Titel: Ueber das Reinigen von riechenden und zusammengelegenen Bettfedern.
Autor: Anonymus
Fundstelle: 1834, Band 53, Nr. XIV./Miszelle 3 (S. 79)
URL: http://dingler.culture.hu-berlin.de/article/pj053/mi053014_3

Ueber das Reinigen von riechenden und zusammengelegenen Bettfedern.

Es gibt viele Bettfedern, welche einen so unangenehmen und ranzigen Geruch entwikeln, daß es eine wahre Qual ist, auf Polstern, die mit dergleichen Federn gefüllt sind, zu liegen. Wir wurden schon mehrere Male befragt, wie man diese Federn reinigen und brauchbar machen könne, und wie man alten Federn, die in den Polsterziechen fett, schmuzig und durch das Daraufliegen zusammengeballt wurden, ihre frühere Reinheit und Elasticität wieder geben könne. – Die Beantwortung dieser Frage ist eben so einfach, als das Mittel, womit den fraglichen Gebrechen abgeholfen werden kann. Man hat nichts weiter zu thun, als die Federn in ein Faß zu leeren, sie in demselben mit Seifen- oder Sodawasser zu übergießen, und durch Umrühren mit einem Rechen oder einem anderen ähnlichen Instrumente zu waschen.

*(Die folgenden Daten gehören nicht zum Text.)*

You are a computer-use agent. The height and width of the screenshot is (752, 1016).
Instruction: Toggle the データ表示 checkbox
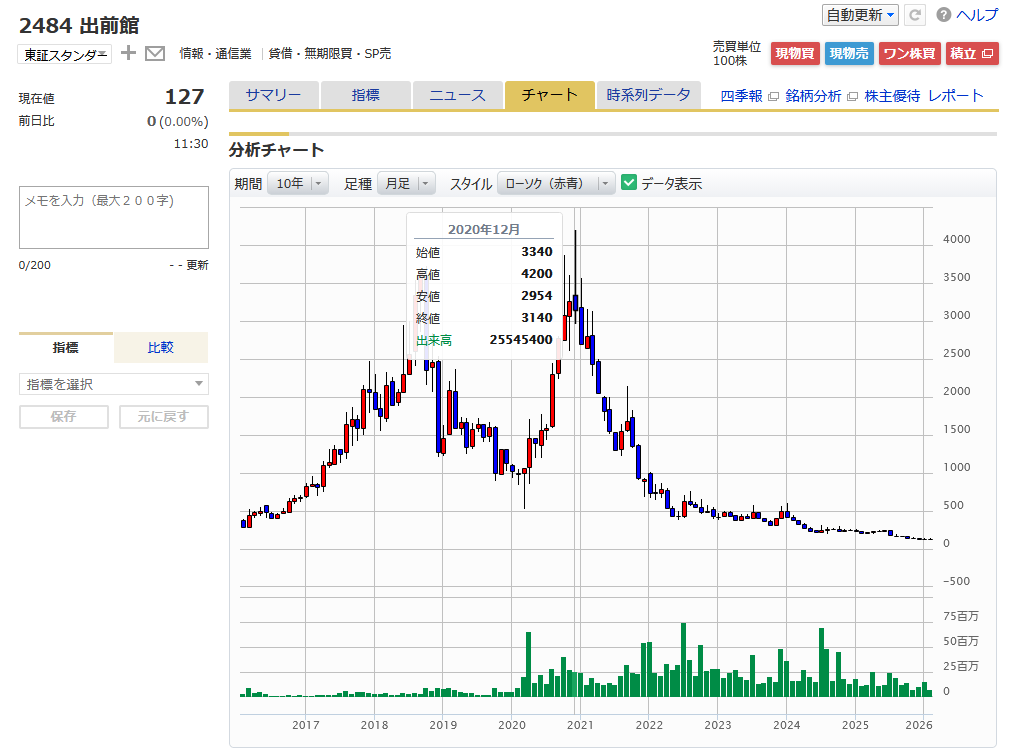pyautogui.click(x=629, y=183)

Nach dem Waschen werden die Federn mit den Händen ausgepreßt, und in einem Zimmer oder an einem anderen geeigneten Orte getroknet, wobei man sie von Zeit zu Zeit umkehrt und mit dünnen Ruthen klopft. Die Federn werden hierdurch vollkommen rein, verlieren das Oehl, mit dem sie getränkt waren, und haben selbst an Elasticität noch gewonnen. (Aus dem Recueil industriel. März 1834, S. 195.)